Fall 2021 CS Curriculum Review
State has posted its RFQ for our Fall 2021 Computer Science Curriculum review.
Please go to the RFQ
and checklist for both Core and CTE materials to be reviewed. Contact Jaci McCune ( email@example.com ) should you
have any questions.
Digital Learning Resources
Digital learning can take many forms: face to face in the classroom, online, and in a hybrid or blended model. EFFECTIVE and ENGAGING digital learning takes careful planning, support, and professional development. The Nevada Digital Learning Collaborative website will provide resources to assist educators in navigating these new models.
The teaching of Computer Science and Integrated Technology will become a huge support to both students AND educators as we move into a more active partnership with technology and education. Please visit and subscribe to the nvdigitallearning.org website or reach out to me via email for additional support in the areas of Computer Science and Technology standards and instruction.
Computer Science provides students with vital skills for a global digital society.
“These skills strengthen local community, national innovation, and opportunities for youth. Computer Science - not computer literacy - underlies most innovation today, from biotechnology to cinematography to national security. Yet, the majority of U.S. schools require only that students use computers. Seldom do schools prepare students to innovate and create the new technologies that drive local and national economies.

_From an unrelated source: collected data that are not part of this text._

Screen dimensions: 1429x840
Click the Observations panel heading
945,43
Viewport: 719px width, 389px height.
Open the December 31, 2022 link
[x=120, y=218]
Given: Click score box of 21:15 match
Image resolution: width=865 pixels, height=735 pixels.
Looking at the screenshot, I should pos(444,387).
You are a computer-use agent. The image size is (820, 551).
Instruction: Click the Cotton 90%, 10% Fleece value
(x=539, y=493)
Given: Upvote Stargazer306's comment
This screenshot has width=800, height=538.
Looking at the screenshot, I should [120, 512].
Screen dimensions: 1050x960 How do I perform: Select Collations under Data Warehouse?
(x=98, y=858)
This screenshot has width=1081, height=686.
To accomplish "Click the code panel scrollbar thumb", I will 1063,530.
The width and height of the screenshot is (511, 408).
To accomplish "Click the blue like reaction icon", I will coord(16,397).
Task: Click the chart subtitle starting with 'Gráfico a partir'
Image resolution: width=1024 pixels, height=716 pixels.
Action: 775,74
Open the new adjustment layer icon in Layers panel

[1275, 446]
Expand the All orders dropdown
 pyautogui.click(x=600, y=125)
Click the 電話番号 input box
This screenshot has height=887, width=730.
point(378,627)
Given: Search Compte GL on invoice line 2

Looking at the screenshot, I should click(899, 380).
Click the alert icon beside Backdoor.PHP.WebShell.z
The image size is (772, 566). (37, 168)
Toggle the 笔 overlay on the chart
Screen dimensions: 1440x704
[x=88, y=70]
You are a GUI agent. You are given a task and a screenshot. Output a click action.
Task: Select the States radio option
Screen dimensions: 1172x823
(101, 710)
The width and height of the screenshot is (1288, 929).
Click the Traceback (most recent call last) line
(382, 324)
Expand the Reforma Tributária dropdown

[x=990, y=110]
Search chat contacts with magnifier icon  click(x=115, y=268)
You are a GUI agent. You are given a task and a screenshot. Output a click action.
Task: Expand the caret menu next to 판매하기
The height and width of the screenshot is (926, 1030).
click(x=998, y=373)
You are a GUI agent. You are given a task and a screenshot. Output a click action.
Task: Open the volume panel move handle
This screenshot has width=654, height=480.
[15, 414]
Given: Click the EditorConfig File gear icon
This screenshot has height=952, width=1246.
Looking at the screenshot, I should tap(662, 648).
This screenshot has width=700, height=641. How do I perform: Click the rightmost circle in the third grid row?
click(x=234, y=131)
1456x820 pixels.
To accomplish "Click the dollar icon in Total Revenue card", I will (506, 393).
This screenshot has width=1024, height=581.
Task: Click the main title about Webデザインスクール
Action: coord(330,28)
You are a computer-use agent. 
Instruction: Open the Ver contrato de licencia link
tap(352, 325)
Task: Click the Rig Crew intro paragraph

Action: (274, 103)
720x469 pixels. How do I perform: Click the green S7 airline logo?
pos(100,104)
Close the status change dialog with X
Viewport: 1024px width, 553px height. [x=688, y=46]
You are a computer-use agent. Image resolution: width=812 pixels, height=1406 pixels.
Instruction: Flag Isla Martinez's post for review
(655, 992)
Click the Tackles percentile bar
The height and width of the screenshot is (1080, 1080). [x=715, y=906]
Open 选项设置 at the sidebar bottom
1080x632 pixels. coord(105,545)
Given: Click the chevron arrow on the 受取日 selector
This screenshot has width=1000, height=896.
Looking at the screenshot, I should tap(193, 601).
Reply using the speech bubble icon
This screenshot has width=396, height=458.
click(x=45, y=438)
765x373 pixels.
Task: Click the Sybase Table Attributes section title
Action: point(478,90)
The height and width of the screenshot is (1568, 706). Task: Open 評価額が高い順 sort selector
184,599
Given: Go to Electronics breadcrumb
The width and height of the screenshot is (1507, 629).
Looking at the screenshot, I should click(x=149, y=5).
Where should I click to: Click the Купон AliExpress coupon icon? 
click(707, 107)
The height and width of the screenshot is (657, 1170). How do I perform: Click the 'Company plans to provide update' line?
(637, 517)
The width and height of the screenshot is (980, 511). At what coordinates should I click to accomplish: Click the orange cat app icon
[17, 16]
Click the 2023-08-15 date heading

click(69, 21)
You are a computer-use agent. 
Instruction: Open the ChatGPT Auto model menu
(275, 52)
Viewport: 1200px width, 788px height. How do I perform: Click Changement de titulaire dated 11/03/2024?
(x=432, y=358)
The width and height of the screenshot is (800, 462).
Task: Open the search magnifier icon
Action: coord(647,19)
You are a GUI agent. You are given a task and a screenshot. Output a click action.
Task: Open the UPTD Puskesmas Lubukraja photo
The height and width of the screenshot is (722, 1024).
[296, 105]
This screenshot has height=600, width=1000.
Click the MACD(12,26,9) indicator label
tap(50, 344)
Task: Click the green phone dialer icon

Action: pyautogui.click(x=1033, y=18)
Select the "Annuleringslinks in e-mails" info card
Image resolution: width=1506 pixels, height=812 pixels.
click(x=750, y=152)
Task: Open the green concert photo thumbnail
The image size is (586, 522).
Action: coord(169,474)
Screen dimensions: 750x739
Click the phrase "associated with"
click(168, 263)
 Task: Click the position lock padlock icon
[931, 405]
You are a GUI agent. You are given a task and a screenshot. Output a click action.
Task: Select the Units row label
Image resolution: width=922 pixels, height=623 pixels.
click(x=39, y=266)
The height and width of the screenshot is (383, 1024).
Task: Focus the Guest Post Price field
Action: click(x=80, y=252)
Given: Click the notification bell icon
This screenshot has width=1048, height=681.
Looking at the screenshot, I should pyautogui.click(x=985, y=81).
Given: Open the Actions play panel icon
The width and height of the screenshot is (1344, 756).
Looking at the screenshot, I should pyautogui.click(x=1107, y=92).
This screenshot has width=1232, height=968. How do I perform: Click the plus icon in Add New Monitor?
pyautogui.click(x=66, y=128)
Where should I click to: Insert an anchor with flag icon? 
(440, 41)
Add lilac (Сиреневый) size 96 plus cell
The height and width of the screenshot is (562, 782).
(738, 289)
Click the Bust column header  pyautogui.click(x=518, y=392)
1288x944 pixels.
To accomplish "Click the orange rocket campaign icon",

This ability to innovate with technology is also important for students’ future success and ability to make a difference in a global society.” (NCWIT.org)
Computer Science is more than just computer programming. It is computational thinking, logical reasoning, critical thinking, and problem solving. These are tools our students need to be successful in the digital world they are now living and the future that is to come.
Computer Science in Nevada
- Nevada currently has 3,890 open computing jobs (3.2 times the average demand rate in Nevada)
- The average salary for a computing occupation in NV is $83,542, which is significantly higher than the average salary in the state ($45,040).
- Nevada had only 199 computer science graduates in 2018. In Nevada, only 77% of all public high schools teach computer science (19-20 data).
- Only 1,996 exams were taken in AP Computer Science by high school students in Nevada in 2020 (353 took AP CS A and 1,643 took AP CSP).
- Only 37% were female (19% for AP CS A and 40% for AP CSP); only 552 exams were taken by Hispanic/Latino students (80 took AP CS A and 472 took AP CSP); only 78 exams were taken by Black students (12 took AP CS A and 66 took AP CSP); only 15 exams were taken by Native American/ Alaskan students (2 took AP CS A and 13 took AP CSP); only 14 exams were taken by Native Hawaiian/ Pacific Islander students (2 took AP CS A and 12 took AP CSP).
- Only 76 schools in NV (66% of NV schools with AP programs) offered an AP Computer Science course in 2019-2020 (28% offered AP CS A and 62% offered AP) which is 14 more than the previous year. There are fewer AP exams taken in computer science than in any other STEM subject area.
- Teacher preparation programs in Nevada did not graduate a single new teacher prepared to teach computer science in 2018.